When I finally received mine I will admit my heart did a nervous tremor, as if gearing up to do a somersault – but then deciding not to. Upon reading my results, I was pleased! I got a 2:1 in a cultural theory module essay and another 2:1 for my creative writing piece – which was the one I was looking most forward to hearing back from.
My face flushed with modest excitement. But what I saw on the comments page made me falter and, yes, get a little bit sad.
That very morning, I had yabbered on to my friend in a shower cubicle at the local swimming pool how I simply loved our Creative Writing lecturer. I yabbered on for some while, eventually telling her how I wished I could wrap him and just cuddle him, cook him eggs or something. He’s like a teddy bear, I told her. She only laughed back at me.
I take it back.
Like Mike, I was desperately unhappy.
Instead of being constructive, how he is supposed to be, he bluntly told me in the first sentence on the page that my work was:
- almost claustrophobic
I peeked across at my friends’ papers, and he was at least a little constructive towards their stories; however he did refer to my friend’s discourse as ‘mopey’. I know this is being what a writer is, and you have to take criticism. This is what people are like towards your work after college and school; there is no cushioning.
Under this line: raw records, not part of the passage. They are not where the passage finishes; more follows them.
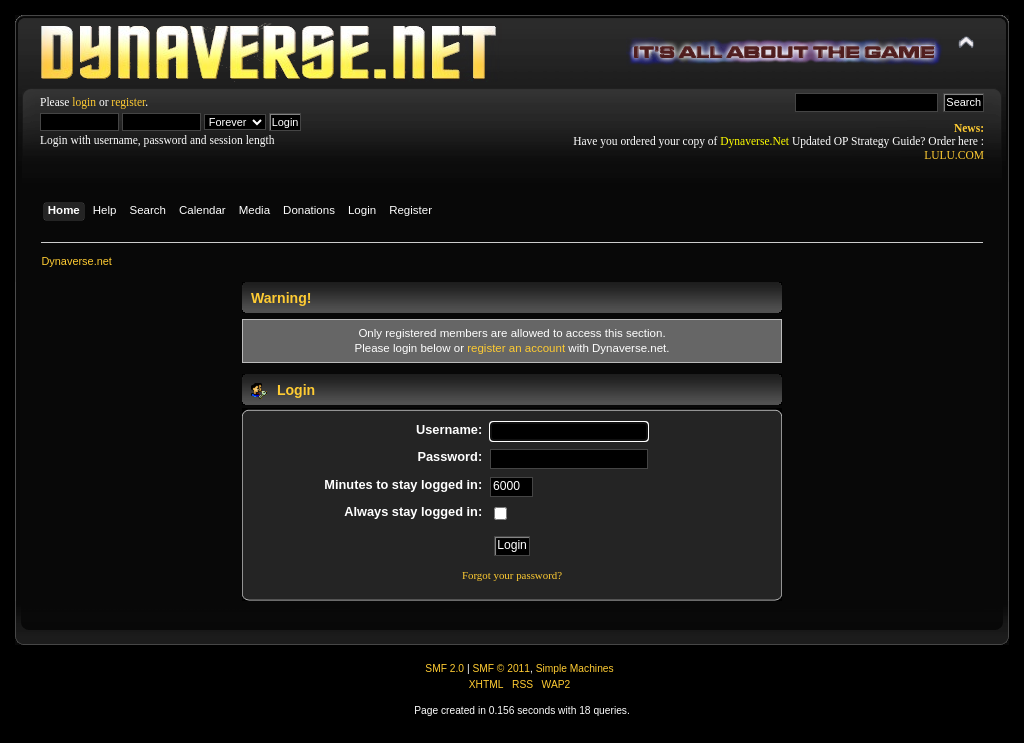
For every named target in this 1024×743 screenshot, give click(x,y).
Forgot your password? (512, 575)
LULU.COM (954, 155)
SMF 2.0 (444, 668)
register (128, 102)
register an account (516, 348)
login (84, 102)
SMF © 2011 (501, 668)
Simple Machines (575, 668)
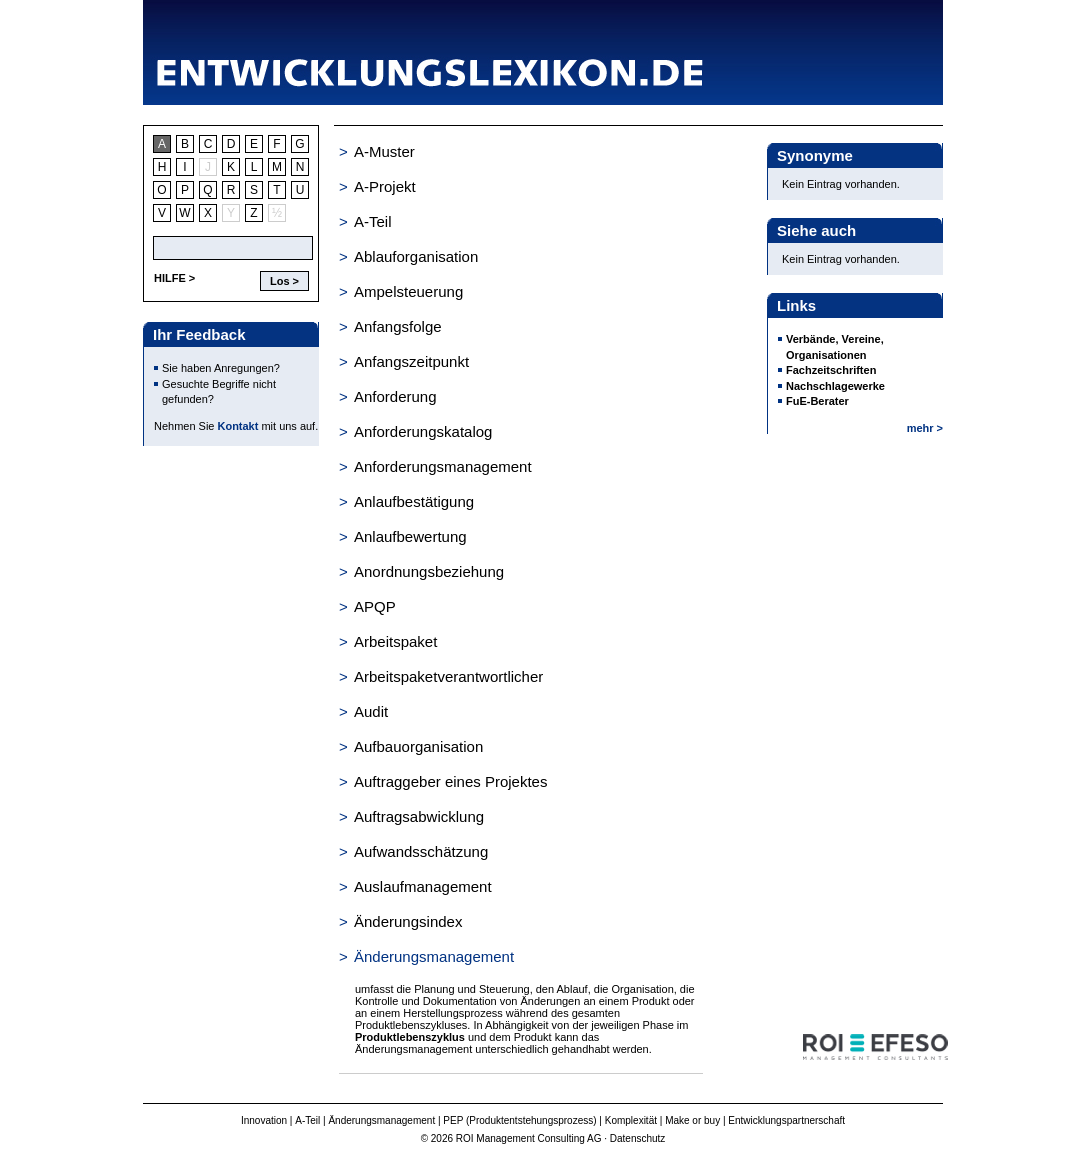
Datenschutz (638, 1138)
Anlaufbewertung (410, 536)
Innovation (264, 1120)
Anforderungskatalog (423, 431)
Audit (371, 711)
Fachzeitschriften (831, 370)
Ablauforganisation (416, 256)
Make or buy (692, 1120)
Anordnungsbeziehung (429, 571)
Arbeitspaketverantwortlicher (448, 676)
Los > (284, 281)
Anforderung (395, 396)
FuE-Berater (817, 401)
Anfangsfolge (398, 326)
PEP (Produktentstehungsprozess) (519, 1120)
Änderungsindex (408, 921)
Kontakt (238, 426)
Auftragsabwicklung (419, 816)
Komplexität (631, 1120)
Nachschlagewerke (835, 386)
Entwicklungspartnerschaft (786, 1120)
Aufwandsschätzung (421, 851)
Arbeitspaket (395, 641)
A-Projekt (385, 186)
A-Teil (373, 221)
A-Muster (384, 151)
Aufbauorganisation (418, 746)
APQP (375, 606)
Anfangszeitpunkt (411, 361)
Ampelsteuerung (408, 291)
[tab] (521, 151)
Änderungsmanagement (434, 956)
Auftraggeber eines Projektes (450, 781)
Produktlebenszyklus (410, 1037)
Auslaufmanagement (423, 886)
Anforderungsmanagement (443, 466)
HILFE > (174, 278)
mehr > (925, 428)
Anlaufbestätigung (414, 501)
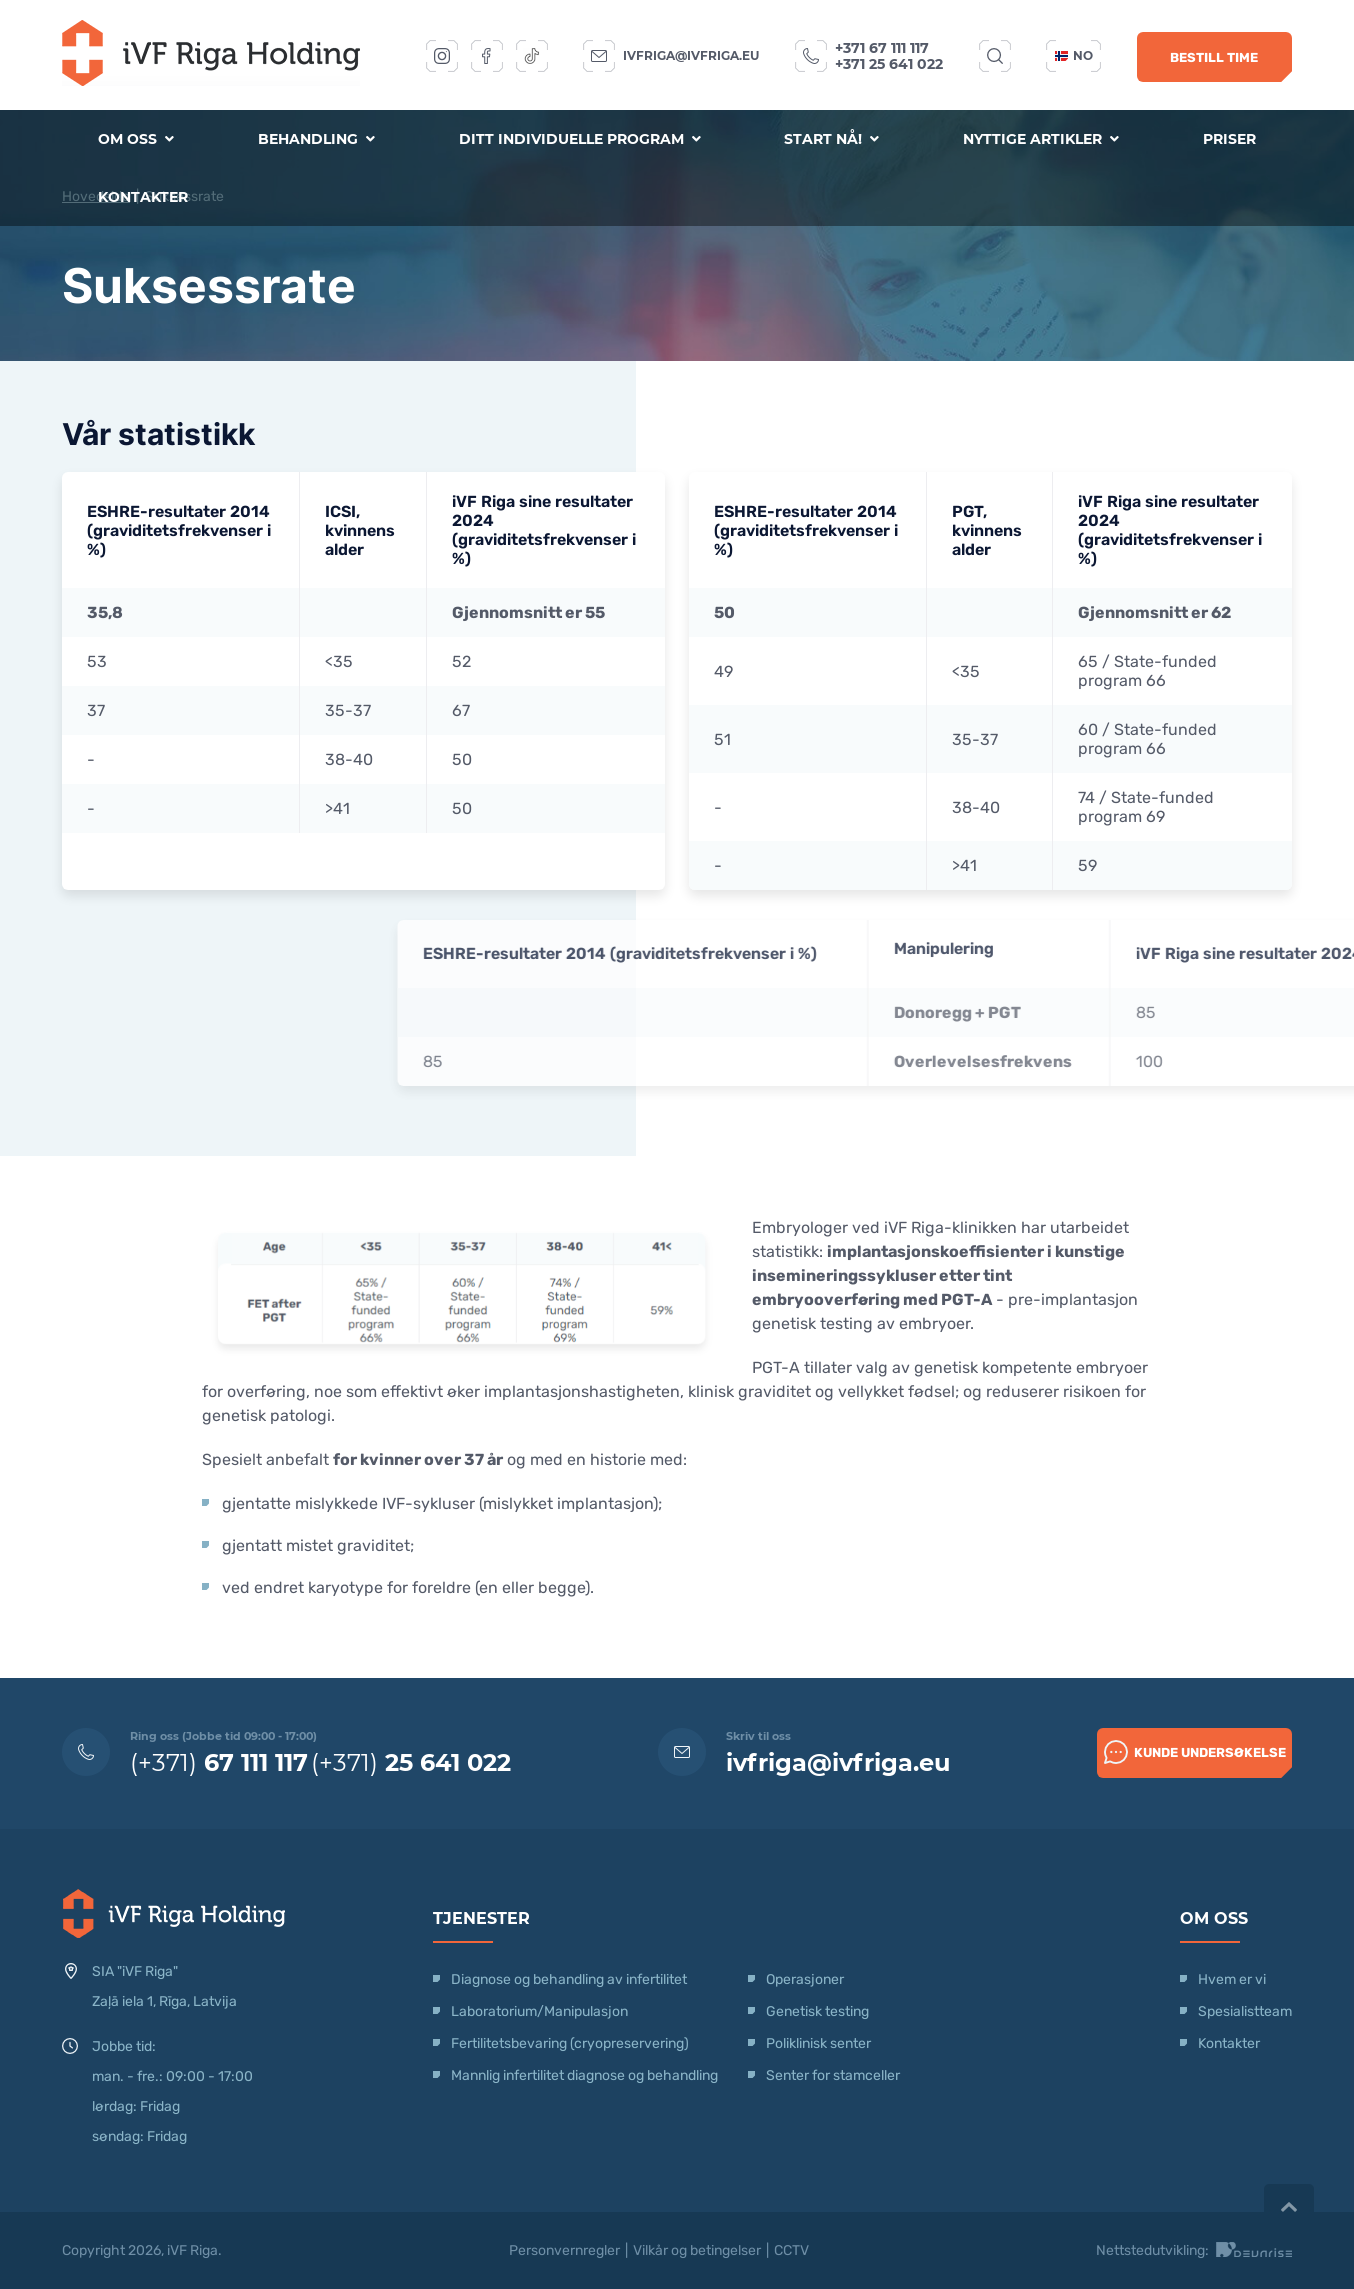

I know that. It was just a little disconcerting.
This is what happened in my mind.
But I know I can write better. I wasn’t sure of the story myself. I shaped it into something I didn’t know, and didn’t want. I recognise that myself. But I know lots of good things can come of this incredibly negative, disheartening feedback. After 24 dull hours of contemplating, I have come through with an energetic mind and so many ideas for new stories and projects, I was even buzzing in work, so when it was quiet, I pulled up a few blank receipts and scribbled story ideas on that.
My supervisor asked what I was doing, and I mumbled something unintelligible about story writing, embarrassed.
And so, I rise triumphant, defiantly writing vague ideas for new stories and new beginnings.